Where Moretti parts company with Florida is over the question of what makes
brain hubs grow. This is an important question, because it can lead to policy
suggestions for how to transform a stagnant city into a dynamic one. Florida believes that R&D
centers grow when creative people are attracted to cities that are tolerant and
have many cultural amenities, but Moretti argues that these municipal
attributes are the result rather than
the cause of brain-hub activity. As a counter-example, Moretti cites Berlin, which is one of the most tolerant and culturally
endowed cities in Europe, yet has the highest unemployment rate in Germany.

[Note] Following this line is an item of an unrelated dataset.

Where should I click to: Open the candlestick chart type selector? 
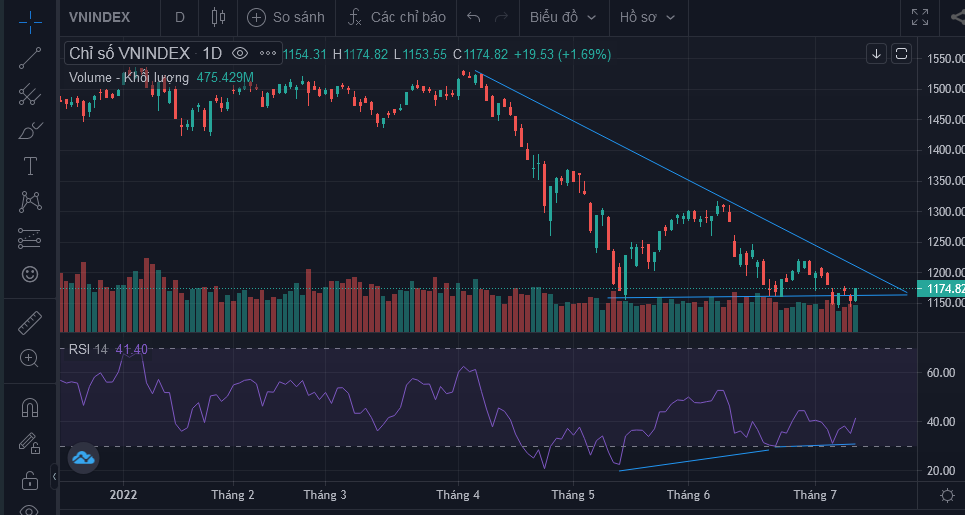219,17
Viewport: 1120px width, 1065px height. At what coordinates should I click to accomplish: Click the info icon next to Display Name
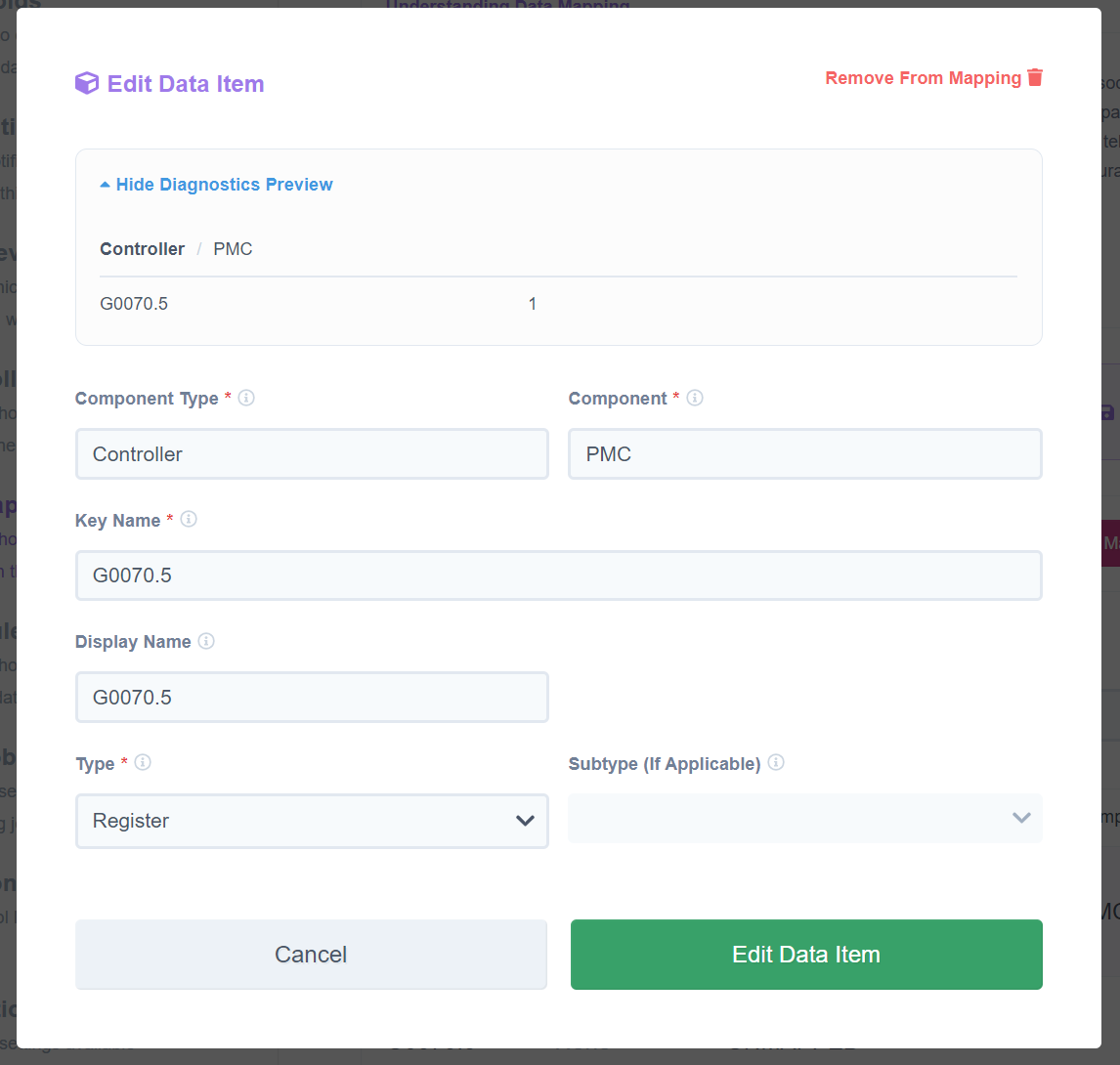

Moretti maintains that brain hubs become increasingly dense
with highly-skilled workers because each newly arrived creative person
contributes additional attractive power to the community. As long as the center
continues to do creative work, it will continue to strengthen its pull on
creative workers from elsewhere. Of course, this trend may not continue forever.
Once low-skill manufacturing became the primary function of the automobile
industry, Detroit
lost its appeal as a brain hub, and the industry scattered to Southern states
and foreign countries. The film industry has also scattered to many places, but
because the work is inherently creative, Hollywood
maintains its dominance as the place to find work and workers. (In fact, the
same persistence of hubs is true of almost every art form.)
So what gets a brain hub started in the first place? Moretti
argues that it is mostly a matter of happenstance—specifically, the arbitrary
geographic choice of a creative genius who sparks an industry. For Silicon
Valley, the common wisdom is that the presence of Stanford University
was the driving force, but Moretti points out that there are many other
universities just as prestigious that have not sparked brain hubs. What made
the difference was the decision by William Shockley, the inventor of the
transistor, to locate at Stanford, which had the result that some of his students
and colleagues created the first integrated circuit at Fairchild
Semiconductor—and the rest is clustering history. For the Seattle
high-tech hub, it was the decision of Bill Gates to relocate from Albuquerque (where he had
started the microcomputer software industry) to his hometown. By the time Jeff
Bezos was ready to try his hand at selling on the Web (by founding Amazon.com),
he had little choice but to move to Seattle,
rather than his hometown (ironically,
Albuquerque). Hollywood was a backwater
until D.W. Griffith set up shop there and created the film industry’s first
blockbuster, Birth of a Nation.
The main threat to America’s
brain hubs—and, therefore, to America’s
economy—that Moretti identifies is a shortfall of human capital. Brain hubs
gain their power by drawing in brainpower, and it is questionable whether the
flow will continue to be adequate, given the decline of our educational system
(which used to lead the world in college graduates) and given the barriers that
our immigration system creates against the entry of high-skilled foreigners.
Ironically, as the creative centers become increasingly different from the rest
of the nation—and Moretti points out that these snowballing differences are
cultural and political as well as economic—it becomes increasingly harder for
the nation to achieve political consensus on the need to fix these looming
problems.
from Kris Dobson - I have a book to recommend, too! Quiet; The Power of Introverts in a World That Can't Stop Talking, by Susan Cain. The author quotes organizational psychologist Adrian Furnham who argues, "If you have talented and motivated people, they should be encouraged to work alone when creativity or efficiency is the highest priority."